ASQ was among the invitation-only participants at a conference this month in Shenzhen, China, that carried an imposing title: “Huawei Big Quality International Seminar.” The brainchild of Victor Li, vice president, quality and operations, for the multinational telecommunications company, the event had lofty goals. It called together quality experts from a number of nations (China, Germany, Japan, the U.K, and the U.S.) and industries (including academia and business) to help define, map the implications, and create the call-to-action of “Big Quality” for the company and for the universal quality community.
In opening what he called a “milestone meeting,” Li said he hoped the sessions—attended by 50+ Huawei leaders as well as his invited guests—would help “build the foundation of Big Quality” and prompt Huawei thinking, planning, and action in areas such as its culture of quality, management systems, and the capabilities of its people, now and in the future. Li said he envisions an “architecture for Big Quality that will be for the globe, not just one enterprise, not just one supplier, not just one country…Big Quality and Big Quality Management Systems will be systems and services delivered through, accessed in the cloud.”
Li and Huawei are not alone in challenging the industry—and ASQ—to change, to rapidly move the tools, techniques, management, and systems ahead, and to develop new approaches and innovate in the era of big data, Internet of Things, industry 4.0 and cloud computing.
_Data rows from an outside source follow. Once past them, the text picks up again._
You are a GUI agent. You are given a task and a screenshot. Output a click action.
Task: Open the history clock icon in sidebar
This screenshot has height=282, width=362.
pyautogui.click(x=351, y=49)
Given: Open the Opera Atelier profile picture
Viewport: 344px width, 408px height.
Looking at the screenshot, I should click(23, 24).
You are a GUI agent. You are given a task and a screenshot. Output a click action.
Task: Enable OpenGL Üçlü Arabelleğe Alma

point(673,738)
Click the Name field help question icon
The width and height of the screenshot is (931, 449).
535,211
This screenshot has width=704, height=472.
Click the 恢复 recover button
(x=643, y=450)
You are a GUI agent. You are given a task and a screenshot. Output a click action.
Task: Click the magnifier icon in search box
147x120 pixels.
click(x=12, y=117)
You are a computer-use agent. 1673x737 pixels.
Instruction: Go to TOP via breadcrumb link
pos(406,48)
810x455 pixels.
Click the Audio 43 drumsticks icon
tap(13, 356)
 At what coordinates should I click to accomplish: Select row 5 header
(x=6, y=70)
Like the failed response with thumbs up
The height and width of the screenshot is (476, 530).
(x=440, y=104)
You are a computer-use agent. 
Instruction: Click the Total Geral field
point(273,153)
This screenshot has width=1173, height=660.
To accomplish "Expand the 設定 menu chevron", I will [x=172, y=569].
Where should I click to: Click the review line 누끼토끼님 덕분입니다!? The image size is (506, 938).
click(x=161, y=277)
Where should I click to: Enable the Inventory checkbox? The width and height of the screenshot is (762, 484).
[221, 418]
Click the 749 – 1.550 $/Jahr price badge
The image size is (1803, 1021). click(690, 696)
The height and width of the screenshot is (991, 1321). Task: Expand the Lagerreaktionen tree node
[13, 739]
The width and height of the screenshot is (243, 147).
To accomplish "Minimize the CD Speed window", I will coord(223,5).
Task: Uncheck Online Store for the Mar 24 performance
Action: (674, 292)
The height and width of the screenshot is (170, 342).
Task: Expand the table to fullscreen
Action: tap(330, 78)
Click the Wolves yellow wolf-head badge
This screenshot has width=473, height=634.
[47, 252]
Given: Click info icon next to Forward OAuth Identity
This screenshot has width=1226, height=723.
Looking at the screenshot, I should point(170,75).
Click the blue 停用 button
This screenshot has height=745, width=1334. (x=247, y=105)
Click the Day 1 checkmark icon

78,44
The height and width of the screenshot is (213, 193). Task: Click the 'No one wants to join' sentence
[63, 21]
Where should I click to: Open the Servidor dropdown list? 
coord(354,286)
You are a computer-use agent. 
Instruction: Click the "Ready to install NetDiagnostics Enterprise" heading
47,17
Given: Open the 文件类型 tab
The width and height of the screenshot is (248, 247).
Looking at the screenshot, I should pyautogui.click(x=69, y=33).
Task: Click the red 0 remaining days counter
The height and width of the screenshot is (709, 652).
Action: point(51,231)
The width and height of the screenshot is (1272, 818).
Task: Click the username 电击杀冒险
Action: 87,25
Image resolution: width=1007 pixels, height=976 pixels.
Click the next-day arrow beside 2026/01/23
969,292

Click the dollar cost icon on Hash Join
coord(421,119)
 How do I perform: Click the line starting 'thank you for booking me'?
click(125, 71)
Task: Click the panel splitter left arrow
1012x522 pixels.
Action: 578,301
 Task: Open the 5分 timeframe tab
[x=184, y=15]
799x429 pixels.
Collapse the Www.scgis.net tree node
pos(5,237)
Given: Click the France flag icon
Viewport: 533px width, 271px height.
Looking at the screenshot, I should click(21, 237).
In a series of country-specific reports, each speaker described the country’s quality root structure, how far the profession, practice, and the industry have come in their native lands, and the barriers and opportunities facing quality, management systems, business, and economies in the fast-change, technology-infused, big-data driven global economy.
I joined ASQ China General Manager Fred Zhang for a panel discussion where the common ground philosophies and the diverse characteristics of countries and of quality surfaced. We were asked to describe what “Made in ____” (fill in your homeland) means.
I’ve captured some of the words and themes (with input from seminar organizers Jack Pompeo, Huawei director for quality and customer advocacy and ASQ fellow, and Nigel Croft of TCA Global Ltd, one of the leading authorities on the forthcoming ISO 9001: 2015 standard,):
Attention to Detail
Perhaps you can match the word or theme to the country for a little mental exercise. Multiple answers per country allowed.
But more importantly, how would you fill in that phrase—“Made in ___”—for your country, your culture, your quality? Did it mean something else yesterday? Do you want it to mean something else tomorrow?
To prep for the Huawei event, I posted a prompt on my LinkedIn profile, asking for answers to what “Made in the USA” means today. Lots of views, not too many takers. Now that I’ve added Big Quality, Big Data, China, Japan, Germany, and some voices, let the games begin.